Isabelle Parmentier, responsable de Bike Republic

C’est leur vitesse excessive, combinée à leur gabarit, qui accroît le risque d’accident grave, aussi bien pour les autres usagers que pour les conducteurs eux-mêmes. «A partir du moment où ces vélos sont plus rapides qu’à la base, ils n’ont pas été pensés ou équipés pour cela: ils n’ont pas les bons freins, la bonne stabilité, ou même les pneus adaptés», explique Isabelle Parmentier de Bike Republic. «Les fat bikes posent beaucoup de questions nécessitant d’être étudiées. Mais nous ne défendons pas les mauvais comportements et nous sommes contre tous les vélos électriques débridés qui ne respectent pas les règles et peuvent mettre en danger les usagers», fait savoir de son côté l’association citoyenne Avello, qui défend les intérêts des cyclistes en Wallonie et à Bruxelles. 

«Mobylettes déguisées»

Dans les pays voisins, le cadre juridique entourant ces vélos pose également problème. Aux Pays-Bas, où ces engins sont beaucoup plus nombreux, cela fait plusieurs années qu’ils alimentent le débat public en raison de leur dangerosité. Les accidents impliquant des fat bikes, souvent conduits par des mineurs, s’y multiplient: sur les quatre premiers mois de 2024, 33 conducteurs de fat bike ont été admis aux urgences, contre 59 conducteurs sur toute l’année 2023, et sept en 2022, selon les chiffres de l’association VeiligheidNL. Aucun chiffre de ce genre n’a encore été communiqué en Belgique, où le nombre de fat bikes reste aussi inconnu.

En septembre 2024, Barry Madlener, ministre néerlandais des Infrastructures, a balayé la proposition d’imposer l’âge minimum de 14 ans pour conduire un fat bike et d’obliger le port du casque. Il avançait le fait qu’il était difficile, légalement parlant, de différencier les vélos aux pneus surdimensionnés des vélos électriques plus classiques, et que les fournisseurs de fat bikes s’adapteraient rapidement, en changeant la taille des pneus par exemple, pour rendre les engins acceptables aux yeux de la loi. Son successeur à ce ministère, Robert Tieman, a évoqué un an après la possibilité d’imposer le port du casque aux mineurs conduisant un vélo électrique face aux critiques condamnant l’inaction du gouvernement concernant les fat bikes.

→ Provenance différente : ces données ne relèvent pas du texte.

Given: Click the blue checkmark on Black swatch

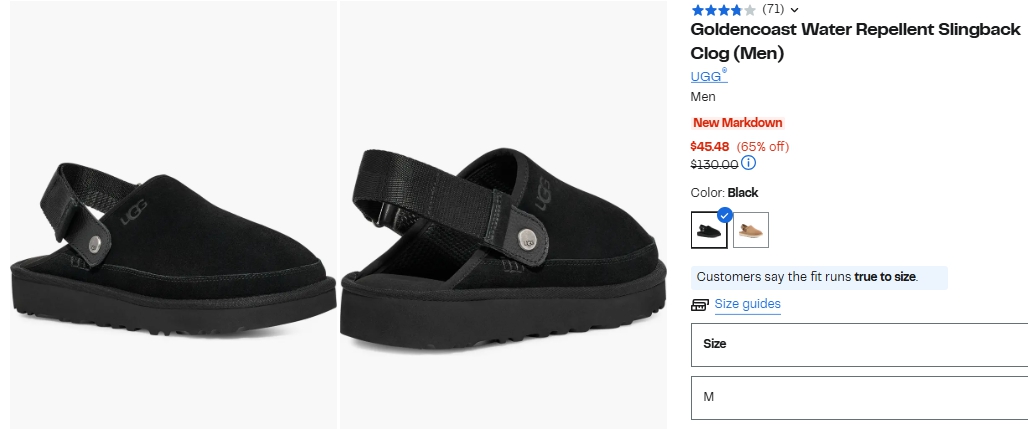Looking at the screenshot, I should tap(725, 214).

Il souhaite la création d’un «label qualité», alors que plusieurs enseignes néerlandaises vendent ce genre de vélos. Face aux tergiversations des autorités néerlandaises, des municipalités ont déjà décidé de s’organiser et souhaitent bannir les fat bikes de leur centre-ville. En Flandre, le Mater Salvatorisinstituut, une école secondaire située à Kapellen, a interdit à ses élèves de venir avec ce genre de vélo. «Un fat bike occupe la place de trois vélos dans le local, et nous commençons déjà à manquer de place», a justifié le directeur au Standaard, évoquant aussi une question de sécurité. «Nous organisons souvent des sorties scolaires à vélo. Si des élèves roulent à plus de 25 km/h lors de ces sorties, ce n’est pas sûr.»

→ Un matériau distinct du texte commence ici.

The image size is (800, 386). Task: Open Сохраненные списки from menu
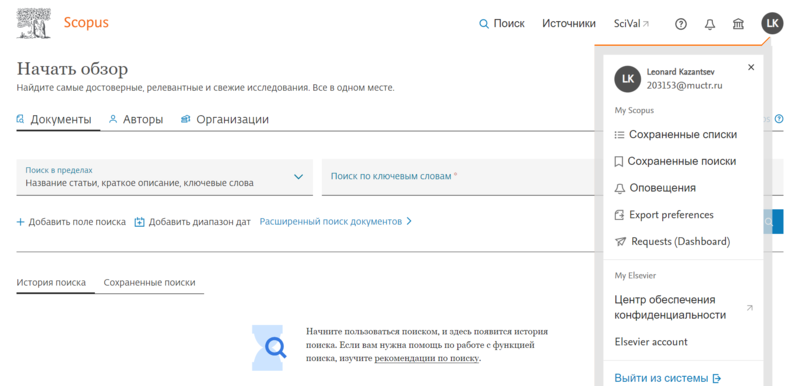[x=677, y=135]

Au Luxembourg, le vide juridique est encore plus important, puisque le gouvernement n’a pas encore légiféré sur les speed pedelec. En France, où des fat bikes sont également vendus, la loi est la même qu’en Belgique… tout comme les problèmes. «Un vélo électrique permet d’atteindre la vitesse d’un adulte en bonne santé [sur un vélo musculaire]. Les fat bikes débridés, eux, créent un différentiel de vitesse gênant. Pour nous, les pistes ne peuvent pas être un lieu où circulent des mobylettes déguisées en vélos», plaidait en novembre dernier le porte-parole de la Fédération française des usagers de la bicyclette (FUB) dans Le Monde.

En attendant que les autorités harmonisent et fassent respecter les règles, ces deux-roues parfois XXL continuent de circuler entre deux mondes: ceux du vélo et du cyclomoteur. Un flou séduisant pour les amateurs de sensations ou de style, mais qui met aussi à l’épreuve la sécurité et la cohabitation sur l’espace public.